Suiza es posiblemente uno de los países más estereotipados que existen. Forma parte de ese grupo de naciones (también entrarían aquí Hawai, Colombia, Cuba o Japón) de las que es fácil hacerse una imagen. Todo el mundo sabría decir algo sobre la gastronomía –quesos, chocolates, especias-, algunas de sus creaciones –relojes, navajas militares, el coche Smart-, su sistema financiero –bancos y secretos bancarios-, los paisajes –Alpes, lagos, glaciares-, y su famosa neutralidad, que convierte a Helvetia en un centro internacional –ONU, UEFA, Cruz Roja-.
Se habla de Suiza también en las facultades universitarias. Es el caso de estudio recurrente cuando hay que describir una democracia directa. Aunque muchos nunca llegan a preguntarse si el sistema realmente funciona en la práctica, los profesores hablan del país de los cantones autonómicos y de los referéndums nacionales como la panacea del Estado moderno.

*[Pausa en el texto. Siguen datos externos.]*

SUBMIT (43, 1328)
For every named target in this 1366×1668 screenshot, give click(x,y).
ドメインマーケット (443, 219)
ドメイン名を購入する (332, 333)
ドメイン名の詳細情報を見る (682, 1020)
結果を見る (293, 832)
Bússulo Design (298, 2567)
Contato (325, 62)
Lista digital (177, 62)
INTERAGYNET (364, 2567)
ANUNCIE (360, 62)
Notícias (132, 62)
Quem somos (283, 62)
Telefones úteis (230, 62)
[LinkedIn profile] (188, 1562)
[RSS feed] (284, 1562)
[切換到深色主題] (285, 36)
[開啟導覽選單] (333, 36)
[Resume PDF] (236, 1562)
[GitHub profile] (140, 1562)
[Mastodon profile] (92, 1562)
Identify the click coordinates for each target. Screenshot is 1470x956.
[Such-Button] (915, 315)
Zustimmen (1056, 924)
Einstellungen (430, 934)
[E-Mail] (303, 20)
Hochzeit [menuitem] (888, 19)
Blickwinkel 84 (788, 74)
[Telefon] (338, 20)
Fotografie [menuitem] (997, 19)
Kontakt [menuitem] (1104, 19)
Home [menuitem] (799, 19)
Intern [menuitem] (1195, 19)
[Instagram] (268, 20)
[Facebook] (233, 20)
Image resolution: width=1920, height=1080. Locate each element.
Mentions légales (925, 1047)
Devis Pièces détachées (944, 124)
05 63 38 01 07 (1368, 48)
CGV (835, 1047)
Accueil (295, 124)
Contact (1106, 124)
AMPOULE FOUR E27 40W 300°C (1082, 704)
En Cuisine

Y luego está su papel fundamental en la Reforma. Elpapel clave que jugó Ginebra en la transformación de Europa después de una revolución espiritual que hundió consigo todo un monstruo político de dominio sobre las naciones europeas. El Protestantismo, desde Calvino, Lutero, Zwinglio y el resto de disconformes, se ha ganado la etiqueta de movimiento impulsor de la separación entre Estado e Iglesia. Frente a la adhesión de la Iglesia Católica al Estado, los valores protestantes han abogado por la libertad de conciencia.
En el siglo XX esta idea se ha forzado hasta el extremo de que en Europa los nuevos ilustrados han querido sutilmente colocar a los protestantes entre los impulsores del laicismo (con acento en el “–ismo”). En Francia, por ejemplo, los que se consideran herederos de la Ilustración no tienen reparo en concluir que el protestantismo debería, por naturaleza, apoyar el concepto de la fe privada, una religiosidad apagada construida de forma que evite el contacto y la influencia en la esfera pública.
El enfoque reformado natural, sin embargo, ve la fe como un motor de cambio de la sociedad. Una fe que no se aprovecha del Estado, sino que sirve a la sociedad a través de él. Por ello, no es posible vivir la fe dentro de las cuatro paredes de casa. Hay que dejar que arraigue profundamente en el día a día de la ciudad, del país.
Pero la idea de una fe personal que va más allá de casa tampoco parece bien recibida, muy a menudo, entre los propios protestantes, en lugares como el Sur de Europa. Los evangélicos en España e Italia, donde la Reforma fue aplastada, parecen apuntarse también a la idea de que la fe no debería relacionarse con el Estado. Las razones que se dan es que demasiadas veces el nombre de Dios se ha ligado a un poder que arrasaba con cualquier intento de promocionar las libertades. La mayoría de los protestantes en este contexto prefieren alejarse del espacio público, “corrompido y mundano”. Y su conclusión a la práctica acaba coincidiendo paradójicamente con las de los secularistas: los cristianos deben quedarse al margen de las decisiones públicas del estado.
La pinza entre cristianos con desconfianza al poder y secularistas radicales, sin embargo, no parece haber afectado la visión de los protestantes en países en los que la Reforma sí marcó la sociedad.
Aunque es verdad que naciones como el Reino Unido empiezan a doblarse ante el secularismo extremo de los ‘nuevos ateos’, otras potencias ideológicas como Alemania, Holanda y Noruega parecen mantener modelos de sociedad en los que la fe participa en el debate de los grandes temas de Estado.
Una fe que está representada por parlamentarios. Reflejada en personas físicas, no en instituciones religiosas con privilegios especiales en el hemiciclo.